Some couples may also struggle with different housing preferences based on gender and location. The data shows that women prefer traditional, cozy homes (48 percent) in the suburbs (54 percent), while men are more open to modern homes (48 percent) in urban-like settings (40 percent). Additionally, survey respondents from the West opted for city living (31 percent) more than those from the Midwest (8 percent).

"Buying a home is stressful for just about anyone, but even more so for couples and first-time homebuyers," said Matt Humphrey, co-founder and CEO of Kiavi. "To navigate the homebuying process smoothly starts by first being aware of some of the pitfalls. We hope that this data and the resources we provide help couples manage their differences and better communicate during the process."

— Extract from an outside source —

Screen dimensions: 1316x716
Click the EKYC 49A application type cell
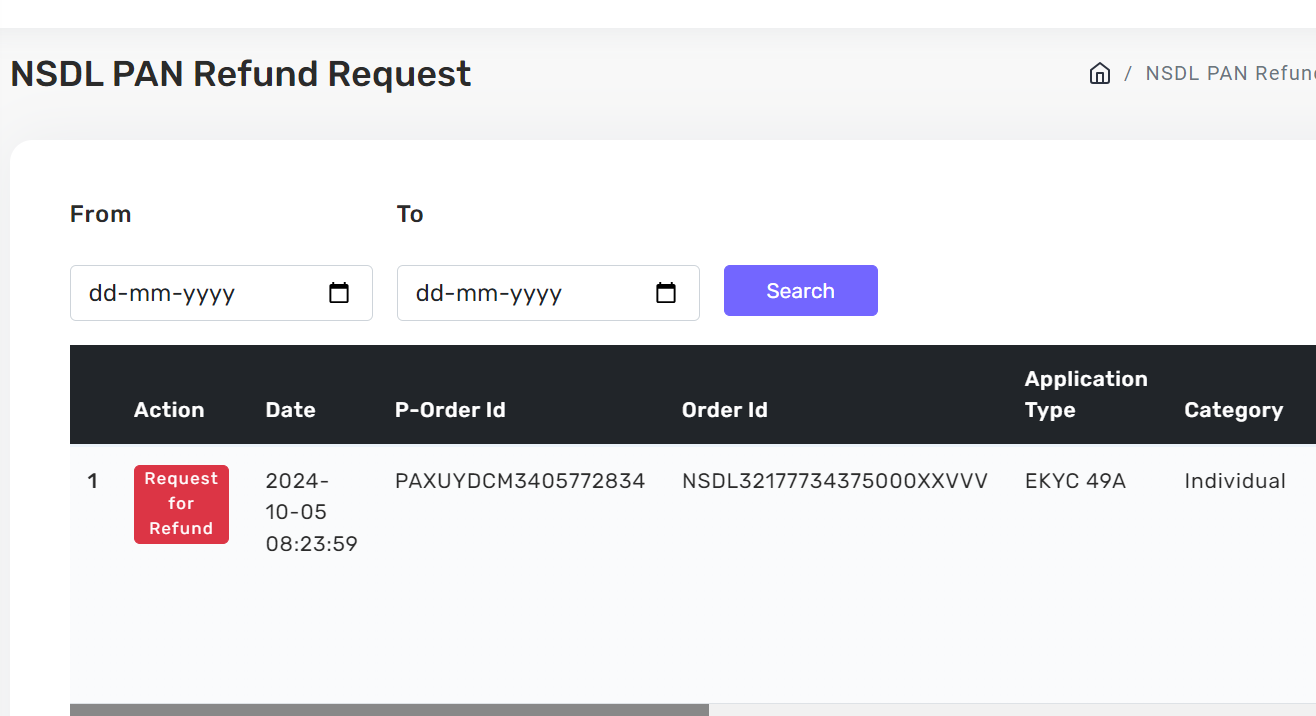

"Buying a home together is a serious commitment with enormous financial implications so you need to feel secure and confident in your relationship before taking this step together," said Samantha Burns, the Millennial Love Expert, a licensed couple’s therapist and dating coach with her own practice in Boston, Mass. " In searching for your dream home, it’s important to get clear on your wants versus needs, your firm deal breakers, and ability to analyze the pros and cons. The goal is to get on the same page at the beginning of the search in order to minimize conflict throughout the process."

Key housing differences among men and women

The data shows key housing preferences and differences between men and women:

  • Women prefer traditional/cozy houses (48 percent) versus modern homes (34 percent). They also prefer the suburbs (54 percent) versus a big city (15 percent), and established neighborhoods (46 percent) versus an urban-like environment (21 percent).
  • Men are more open to the the style and location of their home. They like modern houses slightly more (48 percent) than traditional/cozy homes (42 percent). They equally like living in an urban-like environment (40 percent) and an established neighborhood (39 percent).
  • While most men also prefer the suburbs (42 percent) -- yet 12 percent less than women -- their second choice is equally split between living in a city (25 percent) and countryside (24 percent).

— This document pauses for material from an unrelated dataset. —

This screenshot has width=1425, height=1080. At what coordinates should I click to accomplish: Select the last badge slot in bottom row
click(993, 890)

Couples in the west and in big cities disagree the most

The data shows that location matters when it comes to the frequency of disagreements:

  • 31 percent of Westerners disagreed frequently or more, including 23 percent of couples disagreeing "a lot" when buying a home.
  • 38 percent of city dwellers disagreed frequently or more compared to only 19 percent of couples living in small cities, 11 percent of couples living in the suburbs and in rural areas. 
  • 14 percent of couples in the Midwest and 21 percent of couples in the South  disagreed frequently or more, with only 5 and 9 percent respectively disagreeing a lot.

Suburbs top choice for all regions, yet westerners more open to city living

While the suburbs rule among couples in all regions, there are some regional differences:

  • 45 percent of couples living the West like the suburbs first with a large city second at 31 percent.
  • 50 percent of Midwesterners also prefer the suburbs, but unlike Westerners, the countryside is their second choice at 31 percent with only 8 percent choosing to live in a city.

All’s well that ends well

In the end, most couples leave their disagreements behind and many are more committed:

  • 60 percent of couples said that their disagreements when buying a house didn’t matter in the end.
  • Over 50 percent of couples felt more committed to the relationship after purchasing the house.

Survey Methodology:

The survey was conducted online by Zogby Analytics in December 2016. It was distributed to 514 adults, aged 25-45 who were in a relationship (engaged, married or domestic partnerships) when they purchased a home within the past year. The respondents consisted of half men and half women and were equally distributed across the major regions in the U.S. The survey was based on a confidence interval of 95%, the margin of error for 514 is +/- 4.3 percentage points.